>> Begin

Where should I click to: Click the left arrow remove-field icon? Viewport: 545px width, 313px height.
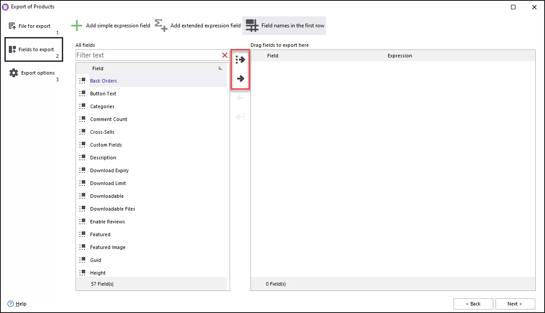point(240,98)
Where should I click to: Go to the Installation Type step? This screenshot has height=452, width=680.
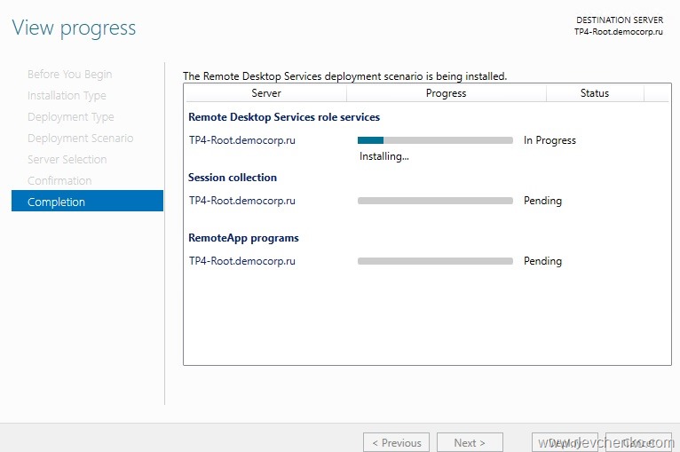pyautogui.click(x=67, y=96)
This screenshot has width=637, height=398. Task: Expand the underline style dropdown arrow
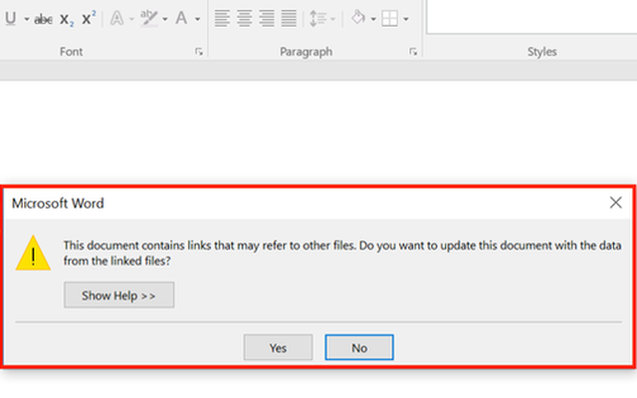coord(27,19)
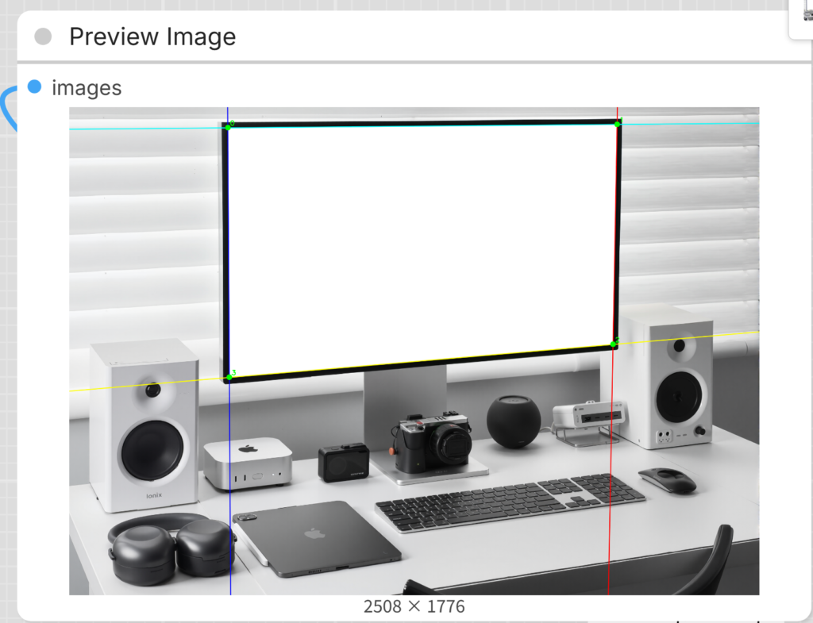Select the top-left green corner point
813x623 pixels.
point(228,126)
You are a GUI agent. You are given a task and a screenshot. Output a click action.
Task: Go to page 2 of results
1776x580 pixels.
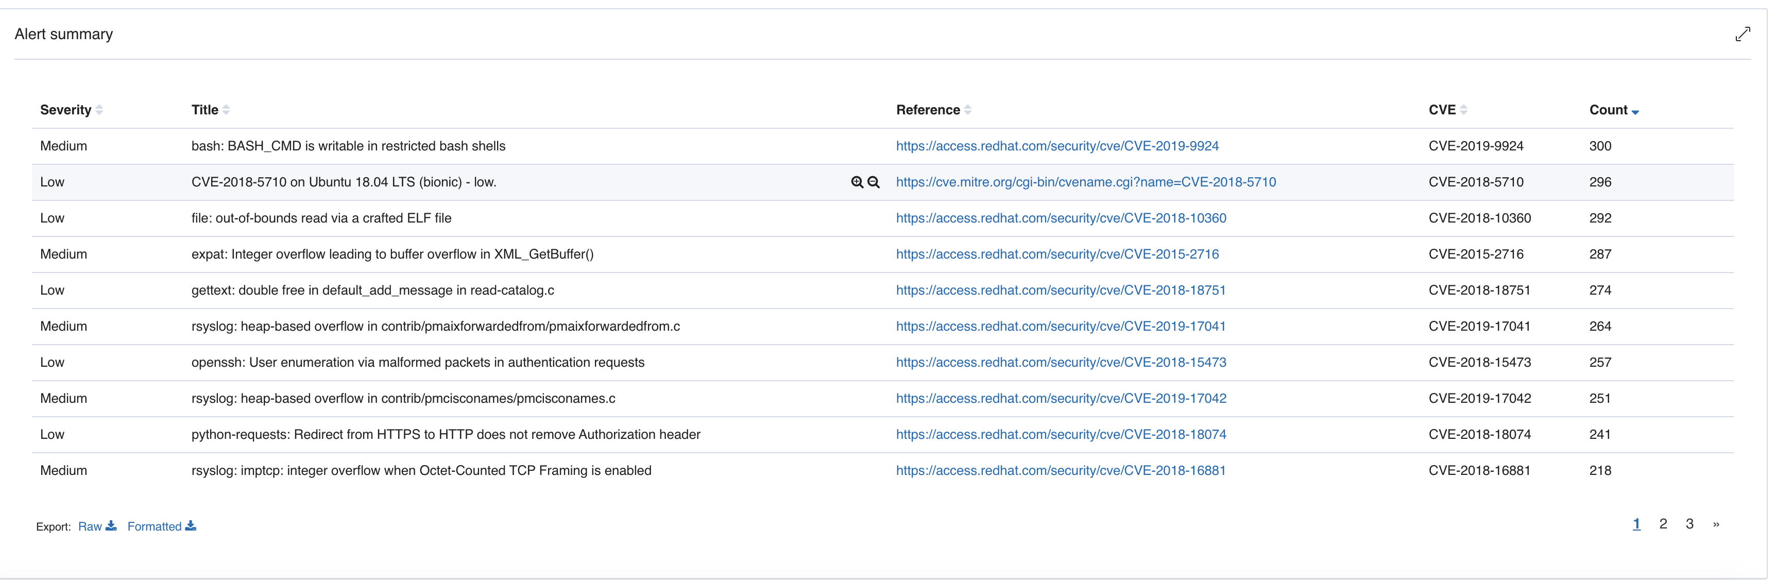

>> End

**Your task**
Copy the text of every item above word for word, leaving out the pictures.

**Final result**
Where should I click to: Click the left arrow remove-field icon? Viewport: 545px width, 313px height.
point(240,98)
Where should I click to: Go to the Installation Type step? This screenshot has height=452, width=680.
pyautogui.click(x=67, y=96)
This screenshot has width=637, height=398. Task: Expand the underline style dropdown arrow
coord(27,19)
Select the top-left green corner point
813x623 pixels.
point(228,126)
You are a GUI agent. You are given a task and a screenshot. Output a click action.
Task: Go to page 2 of results
1776x580 pixels.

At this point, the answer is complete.